Consigne >> Recopiez fidèlement le passage de l'extrait ci-dessous sur l'élection des sénateurs, de « Entre deux est » jusqu'à « février 2008 ? », ces deux bornes comprises.

Extrait du texte >>
========================================

S’il est vrai que le mandat de certains sénateurs était dépassé, la validité de la ratification du Traité trouve son explication en droit.
Une réforme de l’élection des sénateurs
Avant 2003, les sénateurs étaient élus pour un mandat de neuf ans. Le Sénat n’était pas intégralement renouvelé à chaque élection, comme l’Assemblée nationale, mais par tiers. Ainsi, tous les trois ans, un tiers des sénateurs étaient renouvelés.
Depuis 2003, le mandat d’un sénateur est de six ans, le Sénat est renouvelé par moitié tous les trois ans. Mais cette nouvelle organisation n’entre en vigueur qu’en 2010.
Entre deux est donc intervenue la ratification du traité de Lisbonne. Les sénateurs, tout comme les députés, ont eu à voter pour cette ratification au nom de la France.
À ce sujet, Francis Lalanne assure qu’« un tiers des sénateurs a été élu en septembre 1998, leur mandat a donc pris en fin en 2007″. Alors comment se fait-il que ce même tiers de sénateurs ait pu voter la ratification en février 2008 ?

========================================

Données fournies >>
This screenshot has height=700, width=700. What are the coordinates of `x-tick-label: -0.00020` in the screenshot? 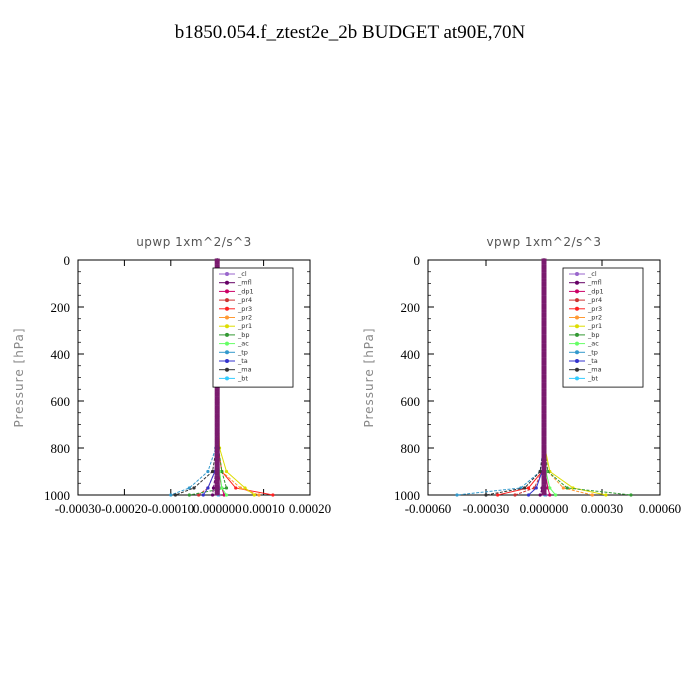 It's located at (124, 508).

========================================

Réponse >>
Entre deux est donc intervenue la ratification du traité de Lisbonne. Les sénateurs, tout comme les députés, ont eu à voter pour cette ratification au nom de la France.
À ce sujet, Francis Lalanne assure qu’« un tiers des sénateurs a été élu en septembre 1998, leur mandat a donc pris en fin en 2007″. Alors comment se fait-il que ce même tiers de sénateurs ait pu voter la ratification en février 2008 ?